Computational Data Analysis
Overall Course Objectives
To provide the student knowledge of advanced computer intensive data analysis methods with applications to e.g. life sciences. These include problems with many variables and relatively few observations, images etc. The am is to give the student to analytically as well as based on computational results evaluate data analysis methods.
See course description in Danish
Learning Objectives
- Evaluate clustering methods and select suitable parameters and models for given data
- Evaluate linear discriminant analysis and ridge regression
- Evaluate cross validation, bootstrapping and concepts such as overfitting.
- Evaluate sparse regression and classification models.
- Evaluate logistic regression and support vector classifiers for 2 class problems
- Evaluate and interpret Classification and Regression Trees (CART).
- Evaluate bagging, boosting and random forests for classification and regression.

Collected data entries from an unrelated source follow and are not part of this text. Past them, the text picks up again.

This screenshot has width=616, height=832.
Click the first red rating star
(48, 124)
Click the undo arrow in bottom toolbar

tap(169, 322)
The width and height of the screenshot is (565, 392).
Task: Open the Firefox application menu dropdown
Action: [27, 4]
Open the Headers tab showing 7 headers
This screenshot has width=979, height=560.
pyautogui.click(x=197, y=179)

- Evaluate and interpret sparse latent methods such as sparse principal component and sparse partial least squares.
- Evaluate a range of unsupervised decomposition methods
- Compare the mentioned methods theoretically
Course Content
Methods: Clustering, ridge regression, elastic net, sparse principal components, sparse discriminant analysis and Gaussian mixture analysis, logistic regression, support vector machine, classification and regression trees, bagging, boosting, random forests, nonnegative matrix factorization, independent component analysis, sparse coding, archetypical analysis, multivay methods, functional data analysis.
Case studies: Varies each year.
Teaching Method
Thirteen weeks of lectures and data bar exercises. The activities alternate between hands-on exercises and lectures. Additionally, two cases are carried out.
Faculty
Limited number of seats
Minimum: 8, Maximum: 300.
Please be aware that this course has a minimum requirement for the number of participants needed, in order for it to be held. If these requirements are not met, then the course will not be held. Furthermore, there is a limited number of seats available. If there are too many applicants, a pool will be created for the remainder of the qualified applicants, and they will be selected at random. You will be informed 8 days before the start of the course, whether you have been allocated a spot.